Im Streitfall nahm der Kläger seine beiden, im November 2010 und im März 2011 gestellten Anträge auf Ausschreibung seines Vertragsarztsitzes zurück, da jedes Mal nur 3 Medizinische Versorgungszentren als Bewerber vorlagen. Zum Zeitpunkt der erneuten Sitzung des Zulassungsausschusses über seinen 3. Antrag auf Ausschreibung befand sich neben den beiden Medizinischen Versorgungszentren auch der Wunschkandidat des Klägers unter den Bewerbern. Der Zulassungsausschuss lehnte die Anträge der Bewerber allerdings mangels Vorhandensein einer fortführungsfähigen Praxis ab. Hinsichtlich der Medizinischen Versorgungszentren fehle es an einer Einigung über den Kaufpreis mit dem Praxisabgeber, es dränge sich der Verdacht auf, dass der Kläger nicht verkaufen wolle.
Das Bundessozialgericht verwies den Fall wieder an das Landessozialgericht zur erneuten Verhandlung und Entscheidung. In seiner Urteilsbegründung führte das BSG aus, dass als Indiz für ein unzulässiges Vorgehen des Klägers die in den Akten dokumentierten E-Mails an Bewerber herangezogen werden könnten, in denen der Kläger die Bewerber zur Rücknahme ihrer Anträge aufforderte und ein „Stoppen“ des Nachfolgeverfahrens ankündigte für den Fall, dass ein MVZ oder ein im Landkreis vernetzter Kollege die Zulassung erhalten würde. Können ausreichende Gründe für die Rücknahme des ersten Ausschreibungsantrags und die spätere Erneuerung des Ausschreibungsbegehrens nicht festgestellt werden, geht dies zu Lasten des Praxisabgebers. Dem LSG wurde aufgegeben zu prüfen, ob ein Nachbesetzungsrecht angesichts der besonderen Umstände des Einzelfalls zum Zeitpunkt der dritten Antragstellung noch bestand.
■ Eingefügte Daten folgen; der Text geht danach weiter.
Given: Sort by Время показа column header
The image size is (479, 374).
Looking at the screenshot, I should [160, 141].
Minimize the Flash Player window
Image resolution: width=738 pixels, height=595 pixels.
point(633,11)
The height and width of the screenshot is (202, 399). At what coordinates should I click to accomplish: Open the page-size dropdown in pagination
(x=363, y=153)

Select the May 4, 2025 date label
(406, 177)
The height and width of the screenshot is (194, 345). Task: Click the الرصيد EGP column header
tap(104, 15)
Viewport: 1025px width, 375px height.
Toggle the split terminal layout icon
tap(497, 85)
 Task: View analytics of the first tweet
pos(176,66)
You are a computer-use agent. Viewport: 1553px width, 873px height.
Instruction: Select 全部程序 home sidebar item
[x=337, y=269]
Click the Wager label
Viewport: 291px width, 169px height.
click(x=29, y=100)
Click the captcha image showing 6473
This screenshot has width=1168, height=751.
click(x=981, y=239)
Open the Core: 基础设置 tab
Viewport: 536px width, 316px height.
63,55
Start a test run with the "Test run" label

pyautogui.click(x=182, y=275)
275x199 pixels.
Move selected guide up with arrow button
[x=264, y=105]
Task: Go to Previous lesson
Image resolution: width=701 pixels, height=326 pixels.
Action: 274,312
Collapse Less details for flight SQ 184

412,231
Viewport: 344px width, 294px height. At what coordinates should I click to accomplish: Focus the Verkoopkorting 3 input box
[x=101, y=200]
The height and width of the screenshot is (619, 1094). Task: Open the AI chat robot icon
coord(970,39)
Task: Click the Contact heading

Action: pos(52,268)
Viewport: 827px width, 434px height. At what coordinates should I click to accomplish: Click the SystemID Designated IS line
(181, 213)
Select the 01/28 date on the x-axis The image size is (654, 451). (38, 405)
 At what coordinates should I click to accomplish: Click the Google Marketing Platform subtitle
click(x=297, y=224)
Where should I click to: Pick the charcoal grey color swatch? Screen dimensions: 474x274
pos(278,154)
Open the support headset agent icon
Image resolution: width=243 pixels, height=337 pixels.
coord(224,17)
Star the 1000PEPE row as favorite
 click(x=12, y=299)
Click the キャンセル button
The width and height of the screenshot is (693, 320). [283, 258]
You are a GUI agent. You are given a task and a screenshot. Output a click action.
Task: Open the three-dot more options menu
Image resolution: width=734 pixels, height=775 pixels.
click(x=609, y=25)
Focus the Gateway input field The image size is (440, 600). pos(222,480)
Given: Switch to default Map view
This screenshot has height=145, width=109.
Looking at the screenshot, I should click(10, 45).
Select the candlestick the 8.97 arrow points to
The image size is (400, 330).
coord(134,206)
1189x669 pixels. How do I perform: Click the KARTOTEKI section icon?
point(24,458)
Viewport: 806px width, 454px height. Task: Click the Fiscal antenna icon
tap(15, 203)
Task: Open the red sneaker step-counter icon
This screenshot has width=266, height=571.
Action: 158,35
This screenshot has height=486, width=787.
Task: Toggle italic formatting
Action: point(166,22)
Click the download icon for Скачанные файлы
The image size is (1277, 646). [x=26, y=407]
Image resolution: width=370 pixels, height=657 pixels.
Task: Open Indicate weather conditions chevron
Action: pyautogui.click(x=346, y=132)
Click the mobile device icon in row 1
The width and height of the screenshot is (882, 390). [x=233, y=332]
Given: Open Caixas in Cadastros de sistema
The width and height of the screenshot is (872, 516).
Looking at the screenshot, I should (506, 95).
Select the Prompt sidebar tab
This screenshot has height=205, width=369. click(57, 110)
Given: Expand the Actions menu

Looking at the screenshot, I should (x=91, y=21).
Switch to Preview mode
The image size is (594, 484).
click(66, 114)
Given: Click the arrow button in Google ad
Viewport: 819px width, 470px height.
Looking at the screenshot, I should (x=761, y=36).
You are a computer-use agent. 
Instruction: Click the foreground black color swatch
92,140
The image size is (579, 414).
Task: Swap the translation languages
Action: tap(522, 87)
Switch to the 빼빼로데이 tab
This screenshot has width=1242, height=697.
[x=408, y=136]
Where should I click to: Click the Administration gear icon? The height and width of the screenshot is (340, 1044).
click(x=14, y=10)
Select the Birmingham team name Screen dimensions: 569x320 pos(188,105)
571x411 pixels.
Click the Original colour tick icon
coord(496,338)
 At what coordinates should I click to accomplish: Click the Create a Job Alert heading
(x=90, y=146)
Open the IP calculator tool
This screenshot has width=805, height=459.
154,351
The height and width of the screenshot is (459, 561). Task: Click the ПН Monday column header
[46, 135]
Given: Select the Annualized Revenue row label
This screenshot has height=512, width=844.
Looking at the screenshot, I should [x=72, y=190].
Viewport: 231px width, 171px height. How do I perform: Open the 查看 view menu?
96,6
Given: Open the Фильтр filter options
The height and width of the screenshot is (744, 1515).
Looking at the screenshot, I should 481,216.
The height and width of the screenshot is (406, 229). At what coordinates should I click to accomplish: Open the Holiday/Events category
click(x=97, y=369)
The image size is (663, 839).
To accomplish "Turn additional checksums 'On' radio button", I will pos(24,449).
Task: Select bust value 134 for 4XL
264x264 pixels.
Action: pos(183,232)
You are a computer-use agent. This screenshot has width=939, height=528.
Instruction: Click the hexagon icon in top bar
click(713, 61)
Weiterhin wies das BSG darauf hin, dass die Bestandskraft der Entziehung einer Zulassung nicht gegen eine fortführungsfähige Praxis spreche, da in diesem Falle keine Entziehung aufgrund der Nichtausübung der vertragsärztlichen Tätigkeit vorliegt. Maßgeblicher Zeitpunkt für die Beurteilung der Fortführungsfähigkeit der Praxis sei der Zeitpunkt der Stellung des Antrags auf Ausschreibung des Sitzes durch die KÄV.